A final component that will support the agency’s human resources programs is
slated for implementation in another 12 to 18 months.


The Mint specifically set a separate, later rollout for that portion of the project,
agency officials said.


Jackie Fletcher will oversee the COINS system as the Mint’s new chief information
officer, Mint director Philip Diehl said. Formerly COINS’ technical project manager,
Fletcher is the first to bear the CIO title at the Mint.

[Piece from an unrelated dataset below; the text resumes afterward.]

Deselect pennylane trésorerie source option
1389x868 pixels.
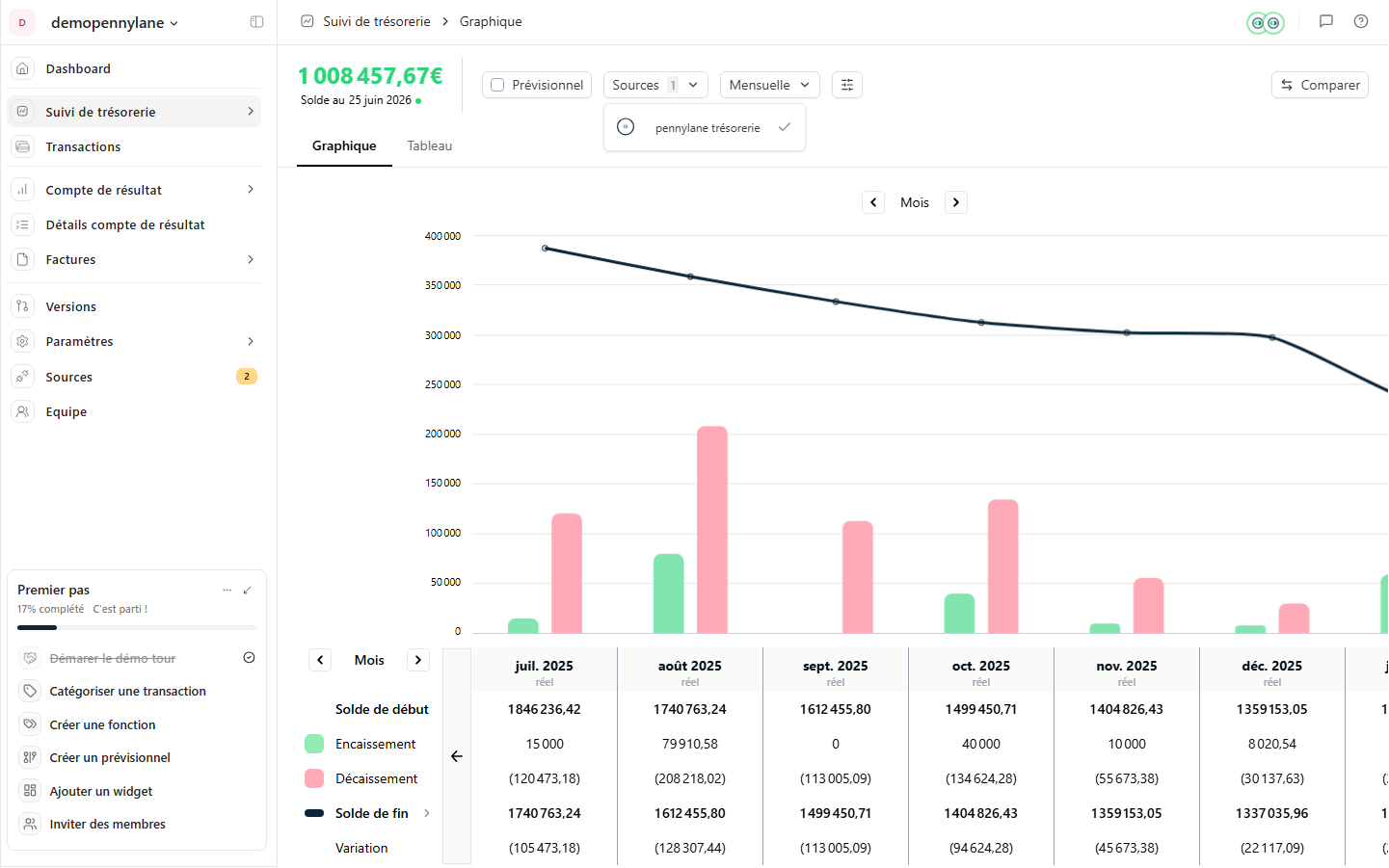[705, 127]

Fletcher started her career at the Board of Governors for the Federal Reserve System.
She joined the Treasury Department’s Bureau of Debt in 1988 where she created and
managed the Office Automation Branch. After two years, she was promoted to deputy director
of the Office of Management Services.


In 1992, Fletcher moved to the Justice Department as assistant director for the Systems
Management Service. She joined the Mint in 1995 as assistant director for automated
information systems.


The Mint brought employees from all its offices to Washington to participate on the
COINS team. Those left behind in program offices had to do double duty to make up for the
missing people, Diehl said.


Diehl said the effort and personnel shortfalls that COINS required were worth it, even
though there were a few downsides to putting such a massive system in place in less than a
year.


“One of the ironies is that the COINS system at the beginning is an obstacle to
serving customers,” he said.


The Mint’s customer service representatives must learn a whole new system, which
will slow them down at first, he said. The quality of customer service at the Mint also
fell during the period people were removed from their regular jobs, Diehl acknowledged.
But COINS will ultimately be a huge asset, he said.

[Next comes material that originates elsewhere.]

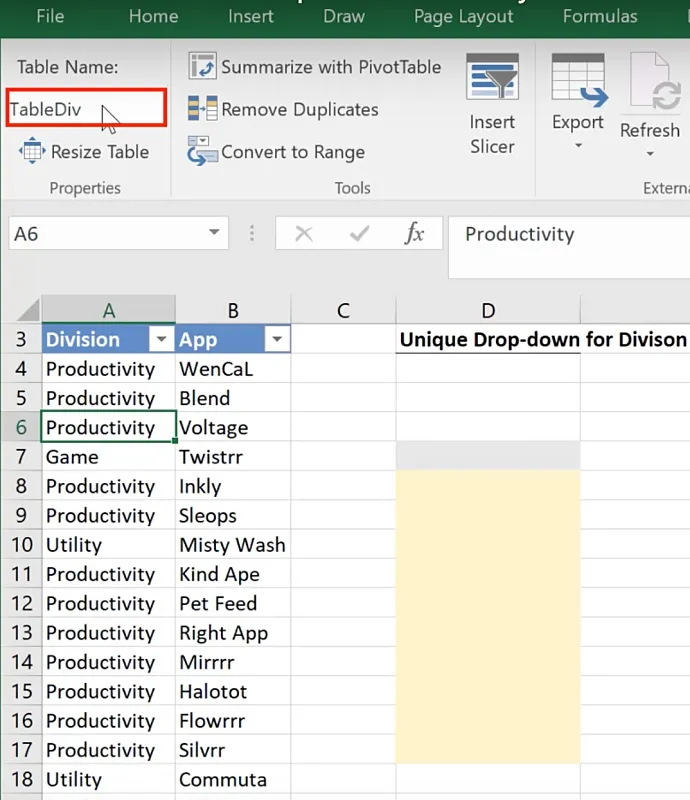Click Convert to Range icon
Viewport: 690px width, 800px height.
[203, 152]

Over the system’s 10-year life, the Mint will spend $40 million, which is a lot of
money for the Mint, Diehl said. But the return on that investment is expected to fall
somewhere between $1.2 billion and $2.1 billion, he said.


The system will reduce the time the financial staff spends reconciling the Mint’s
accounts from 45 days to 24 hours, Diehl said.

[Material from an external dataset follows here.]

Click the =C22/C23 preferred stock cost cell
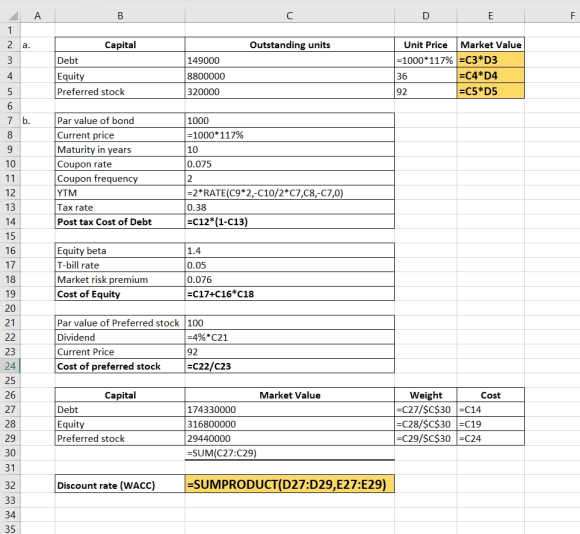Screen dimensions: 580x534 (x=290, y=366)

COINS will also help the Mint control and reduce its production and inventory costs,
Fletcher said. In the past, the agency always overbought. “We wasted a lot of money
this way,” she said.


Some of the benefits may not even be known at this point, Diehl said. “The system
provides much more detailed data, and it may take us a while to discover how we can use
those capabilities fully,” he said.


The Mint is using PeopleSoft Inc. Enterprise Resource Planning applications for COINS.
Consultants from the Pleasanton, Calif., company helped Mint’s COINS team customize
and set interfaces for applications such as accounts receivables, billing and production
management.


An eight-processor Sun Microsystems Enterprise 6000 server running SunSoft Solaris 2.51
will host the PeopleSoft ERP applications and an Oracle7 7.3.3 database.


The Mint also will use the Maximo plant and equipment optimization package from Project
Software and Development Inc. of Bedford, Mass. Maximo will also run on the Sun server.


The PeopleSoft ERP applications will interface with two Mint systems: the Mail Order
and Cataloging System and Marketing and Customer Service Programs system.


Integrating these systems “will mean more efficient processing of customer orders,
more rapid responses to inquiries, better tracking of purchases and management of
inventories and reduced shipping costs,” Diehl said.


The Mint was so confident COINS would work once it was in place, it chose to disconnect
its other legacy systems as soon as COINS was available, Fletcher said.